Memory mapped read/address-space implementation #1040

no2chem · 2017-12-05T18:54:49Z

Overview

Description: This PR replaces the implementation of read and readAddressSpace with versions that used MemoryMappedByteBuffers, instead of allocating and reading into a secondary byte buffer, then constructing the protobuf. A new inputstream (MappedByteBufInputStream) which automatically allocates a buffer and maintains a view over a file channel, is introduced, which allows the log unit to read over a file in a memory-mapped fashion. Verification in StreamLogFiles has been merged into StreamLogFiles::scanLogAndPerformAction. This change unifies code which needs to scan over an entire log file. I've tested the PR on a 6GB log file.

Why should this be merged: Issue #986 reported that a Corfu server is unable to startup with a . large log file (>800MB) due to heap space. Usually this shouldn't be a issue since log files are limited to 10k entries each, but the server does not place a limit to how large each entry is, so this could result in an unstartable Corfu server if large entries were written (for example, checkpoints of ~100KB per entry). This was due to StreamLogFiles::readAddressSpace and StreamLogFiles::getGlobalAdddressTail requiring twice as much memory as the file to read it. It should also significantly reduce memory pressure during startup. Unfortunately, generating a memory mapping for each read is also likely to be potentially costly, #940 may help, but transferring a FileRegion (instead of converting into a protobuf) should be preferred.
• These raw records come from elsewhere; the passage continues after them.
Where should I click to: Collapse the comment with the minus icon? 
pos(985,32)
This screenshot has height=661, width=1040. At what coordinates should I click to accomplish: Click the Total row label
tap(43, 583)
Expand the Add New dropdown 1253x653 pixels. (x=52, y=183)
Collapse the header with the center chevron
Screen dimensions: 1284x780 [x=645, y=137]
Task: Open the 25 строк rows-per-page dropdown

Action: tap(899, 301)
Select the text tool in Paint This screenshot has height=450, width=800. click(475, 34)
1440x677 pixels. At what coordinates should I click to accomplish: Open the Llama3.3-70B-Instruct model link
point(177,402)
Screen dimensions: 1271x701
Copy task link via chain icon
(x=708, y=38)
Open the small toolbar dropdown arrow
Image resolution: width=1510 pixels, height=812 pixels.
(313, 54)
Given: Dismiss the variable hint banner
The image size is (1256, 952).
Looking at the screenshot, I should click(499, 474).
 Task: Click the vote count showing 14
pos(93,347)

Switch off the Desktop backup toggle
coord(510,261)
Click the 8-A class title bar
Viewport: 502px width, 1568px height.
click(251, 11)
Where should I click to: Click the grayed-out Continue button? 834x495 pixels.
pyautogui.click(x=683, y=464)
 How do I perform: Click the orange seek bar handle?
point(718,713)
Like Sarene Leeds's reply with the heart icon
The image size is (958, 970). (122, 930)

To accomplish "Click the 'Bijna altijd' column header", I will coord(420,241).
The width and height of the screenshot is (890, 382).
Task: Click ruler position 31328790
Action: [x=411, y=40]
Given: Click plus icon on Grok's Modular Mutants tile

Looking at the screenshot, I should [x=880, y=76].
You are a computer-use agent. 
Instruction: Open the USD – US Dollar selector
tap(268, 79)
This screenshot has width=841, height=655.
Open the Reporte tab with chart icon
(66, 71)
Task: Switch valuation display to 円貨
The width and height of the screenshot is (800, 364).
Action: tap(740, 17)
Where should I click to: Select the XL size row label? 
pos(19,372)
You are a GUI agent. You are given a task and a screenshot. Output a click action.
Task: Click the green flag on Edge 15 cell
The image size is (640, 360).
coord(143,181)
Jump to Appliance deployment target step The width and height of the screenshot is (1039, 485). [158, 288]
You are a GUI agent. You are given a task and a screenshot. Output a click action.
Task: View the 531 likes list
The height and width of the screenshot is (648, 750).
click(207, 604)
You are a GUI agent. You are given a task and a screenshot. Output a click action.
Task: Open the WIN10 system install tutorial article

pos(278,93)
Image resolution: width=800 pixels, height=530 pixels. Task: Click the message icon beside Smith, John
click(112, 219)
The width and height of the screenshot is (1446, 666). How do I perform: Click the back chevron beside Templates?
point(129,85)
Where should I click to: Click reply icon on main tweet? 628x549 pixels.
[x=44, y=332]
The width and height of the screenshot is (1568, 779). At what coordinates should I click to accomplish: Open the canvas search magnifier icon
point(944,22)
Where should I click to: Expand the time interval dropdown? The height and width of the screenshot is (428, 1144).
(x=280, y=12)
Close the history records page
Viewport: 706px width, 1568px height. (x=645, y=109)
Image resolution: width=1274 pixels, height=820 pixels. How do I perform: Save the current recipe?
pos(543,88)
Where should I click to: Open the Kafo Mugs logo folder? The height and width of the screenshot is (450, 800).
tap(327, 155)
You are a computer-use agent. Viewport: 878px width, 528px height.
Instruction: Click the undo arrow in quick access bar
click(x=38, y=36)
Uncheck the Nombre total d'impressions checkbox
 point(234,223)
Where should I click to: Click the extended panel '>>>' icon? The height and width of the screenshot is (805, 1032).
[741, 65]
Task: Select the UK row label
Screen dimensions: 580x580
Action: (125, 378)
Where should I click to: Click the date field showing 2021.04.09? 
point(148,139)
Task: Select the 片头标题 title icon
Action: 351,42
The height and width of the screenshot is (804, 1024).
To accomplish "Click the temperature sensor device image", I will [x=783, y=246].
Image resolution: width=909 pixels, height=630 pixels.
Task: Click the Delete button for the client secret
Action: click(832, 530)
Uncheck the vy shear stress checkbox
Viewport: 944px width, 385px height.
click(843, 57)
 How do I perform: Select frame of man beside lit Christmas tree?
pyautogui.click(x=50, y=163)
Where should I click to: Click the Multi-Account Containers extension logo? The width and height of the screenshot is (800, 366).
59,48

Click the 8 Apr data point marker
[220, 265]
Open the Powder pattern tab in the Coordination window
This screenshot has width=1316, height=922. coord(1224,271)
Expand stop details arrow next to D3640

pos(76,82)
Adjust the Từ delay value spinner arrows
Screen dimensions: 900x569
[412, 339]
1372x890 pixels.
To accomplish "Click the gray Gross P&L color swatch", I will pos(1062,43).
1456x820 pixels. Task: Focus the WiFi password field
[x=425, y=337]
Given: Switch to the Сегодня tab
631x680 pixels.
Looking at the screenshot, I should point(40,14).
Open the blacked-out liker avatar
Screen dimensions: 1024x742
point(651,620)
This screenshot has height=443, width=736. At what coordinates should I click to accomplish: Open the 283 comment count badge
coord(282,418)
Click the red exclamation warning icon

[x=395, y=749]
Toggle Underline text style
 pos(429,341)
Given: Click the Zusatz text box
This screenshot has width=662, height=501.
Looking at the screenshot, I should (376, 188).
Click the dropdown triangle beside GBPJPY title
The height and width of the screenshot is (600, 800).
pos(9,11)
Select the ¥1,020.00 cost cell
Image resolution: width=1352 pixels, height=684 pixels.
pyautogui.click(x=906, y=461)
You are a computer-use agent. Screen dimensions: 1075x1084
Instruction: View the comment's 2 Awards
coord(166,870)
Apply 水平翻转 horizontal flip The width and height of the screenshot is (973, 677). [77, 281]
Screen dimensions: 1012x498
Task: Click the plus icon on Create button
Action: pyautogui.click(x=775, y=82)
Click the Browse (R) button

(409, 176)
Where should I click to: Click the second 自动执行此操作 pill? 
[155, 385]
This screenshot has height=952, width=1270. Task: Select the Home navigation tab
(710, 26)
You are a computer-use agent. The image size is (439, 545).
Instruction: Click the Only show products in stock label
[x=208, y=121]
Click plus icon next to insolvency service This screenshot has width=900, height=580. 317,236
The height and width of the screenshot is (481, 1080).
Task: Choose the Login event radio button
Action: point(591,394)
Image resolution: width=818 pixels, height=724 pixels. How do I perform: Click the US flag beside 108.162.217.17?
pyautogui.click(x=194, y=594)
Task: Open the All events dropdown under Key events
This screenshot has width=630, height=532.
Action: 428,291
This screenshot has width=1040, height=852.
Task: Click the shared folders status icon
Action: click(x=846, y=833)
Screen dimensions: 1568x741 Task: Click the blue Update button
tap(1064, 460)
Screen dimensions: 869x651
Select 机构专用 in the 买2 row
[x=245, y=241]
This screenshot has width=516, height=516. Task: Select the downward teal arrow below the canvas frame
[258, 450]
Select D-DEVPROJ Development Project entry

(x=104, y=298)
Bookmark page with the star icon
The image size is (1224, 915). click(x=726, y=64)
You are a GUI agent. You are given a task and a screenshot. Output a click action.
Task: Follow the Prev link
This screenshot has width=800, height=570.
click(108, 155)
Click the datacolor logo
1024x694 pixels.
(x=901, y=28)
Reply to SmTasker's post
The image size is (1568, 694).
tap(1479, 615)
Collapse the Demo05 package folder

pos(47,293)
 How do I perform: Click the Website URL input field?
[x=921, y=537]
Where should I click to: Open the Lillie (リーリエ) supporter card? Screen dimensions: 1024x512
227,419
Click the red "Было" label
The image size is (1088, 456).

Related issue(s) (if applicable): Fixes #1048, #986, related to #940

Checklist (Definition of Done):

There are no TODOs left in the code
Coding conventions (e.g. for logging, unit tests) have been followed
Change is covered by automated tests
Public API has Javadoc

coveralls · 2017-12-05T19:19:28Z

Coverage increased (+0.1%) to 70.761% when pulling 7bd4da3 on MemoryMapped into d94839a on master.

corfudb-performance · 2017-12-05T19:38:06Z

Results automatically generated by CorfuDB Benchmark Framework to assess the performance of this pull request for commit 7bd4da3.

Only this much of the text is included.